5.2 We will support training and education on diabetes and ensure it is delivered/available to all healthcare professionals We will review the diabetes training opportunities available to all existing and future diabetes health care professionals, monitor uptake of these, and develop additional support as required
6. Inpatient Diabetes
Commitment How will we monitor progress?
6.1 We will support boards to optimise diabetes inpatient care in hospitals across Scotland and reduce avoidable adverse events. We will review the:
  • Number of NHS Boards where there is secure data capture between their relevant IT systems and industry providers of blood glucose systems.
  • % of in-hospital hypoglycaemia and timely resolution of this
  • % of DKA developing while in hospital
  • % of hospital acquired foot ulceration
6.2 We will work with non-diabetes leads at health board level to optimise patient safety through the further roll out of Diabetes Think, Check, Act focusing on reducing insulin prescription errors and DKA. We will review the:
  • Uptake ofDiabetes, Think, Check, Act modules
  • % of in-hospital hypoglycaemia and timely resolution of this
  • % of DKA developing while in hospital
  • Number of critical incidents
6.3 We will work with non-diabetes leads at health board level to optimise in patient safety through the further roll out of CPR for Feet leading a reduction in iatrogenic foot harm. We will review the:
  • Uptake ofCPR for Feet modules
  • % of hospital acquired foot ulceration
7. Improving Information
Commitment How will we monitor progress?
7.1 We will ensure ongoing support and development of SCI-Diabetes to further enhance its capability to enhance clinical care and assist in driving improvement. We will ensure that the health care professionals, SCI-Diabetes and e-health teams work collaboratively to ensure that changes implement in SCI-Diabetes support clinical care and drive improvement in diabetes care.
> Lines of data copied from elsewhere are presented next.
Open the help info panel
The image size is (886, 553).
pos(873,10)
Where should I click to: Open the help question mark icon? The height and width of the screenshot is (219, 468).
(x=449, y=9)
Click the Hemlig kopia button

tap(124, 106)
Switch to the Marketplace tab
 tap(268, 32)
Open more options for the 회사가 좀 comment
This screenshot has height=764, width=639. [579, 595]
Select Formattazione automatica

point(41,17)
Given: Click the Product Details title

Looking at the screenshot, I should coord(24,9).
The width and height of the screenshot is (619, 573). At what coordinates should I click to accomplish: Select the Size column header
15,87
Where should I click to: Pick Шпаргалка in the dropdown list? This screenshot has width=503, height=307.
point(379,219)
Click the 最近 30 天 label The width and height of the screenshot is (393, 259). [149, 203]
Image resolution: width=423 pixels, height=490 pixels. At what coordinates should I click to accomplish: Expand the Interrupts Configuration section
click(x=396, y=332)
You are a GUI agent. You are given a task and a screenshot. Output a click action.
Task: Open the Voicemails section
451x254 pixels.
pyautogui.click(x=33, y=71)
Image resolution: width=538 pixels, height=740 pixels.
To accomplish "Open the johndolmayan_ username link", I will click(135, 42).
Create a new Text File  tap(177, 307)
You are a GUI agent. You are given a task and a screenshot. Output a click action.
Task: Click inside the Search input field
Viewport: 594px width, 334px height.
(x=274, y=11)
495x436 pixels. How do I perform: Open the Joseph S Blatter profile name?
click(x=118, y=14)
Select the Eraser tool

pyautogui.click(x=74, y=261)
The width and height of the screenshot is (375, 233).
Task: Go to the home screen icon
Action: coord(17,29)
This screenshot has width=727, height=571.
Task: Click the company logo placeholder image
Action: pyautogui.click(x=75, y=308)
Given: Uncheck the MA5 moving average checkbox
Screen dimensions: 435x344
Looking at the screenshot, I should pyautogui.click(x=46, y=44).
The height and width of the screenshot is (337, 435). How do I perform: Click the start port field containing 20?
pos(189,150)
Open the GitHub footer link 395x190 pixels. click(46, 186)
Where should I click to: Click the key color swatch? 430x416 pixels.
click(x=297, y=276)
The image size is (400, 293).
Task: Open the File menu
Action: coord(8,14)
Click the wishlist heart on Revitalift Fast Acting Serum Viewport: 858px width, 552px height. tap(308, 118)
7.2 We will support national, regional and local health improvement strategies through refinement to the diabetes dashboard and the Scottish Diabetes Survey. We will continue to promote and review the usage of the diabetes dashboard across Scotland. We will identify and share examples of quality improvement initiatives as a result of information highlighted in the dashboard.
8. Innovation
Commitment How will we monitor progress?
8.1 We will support the development and diffusion of innovative solutions to improve treatment, care and quality of life of people living with diabetes. We will continue to promote networking opportunities and mechanisms to support innovation which we hope will increase the pace of adoption of proven innovations.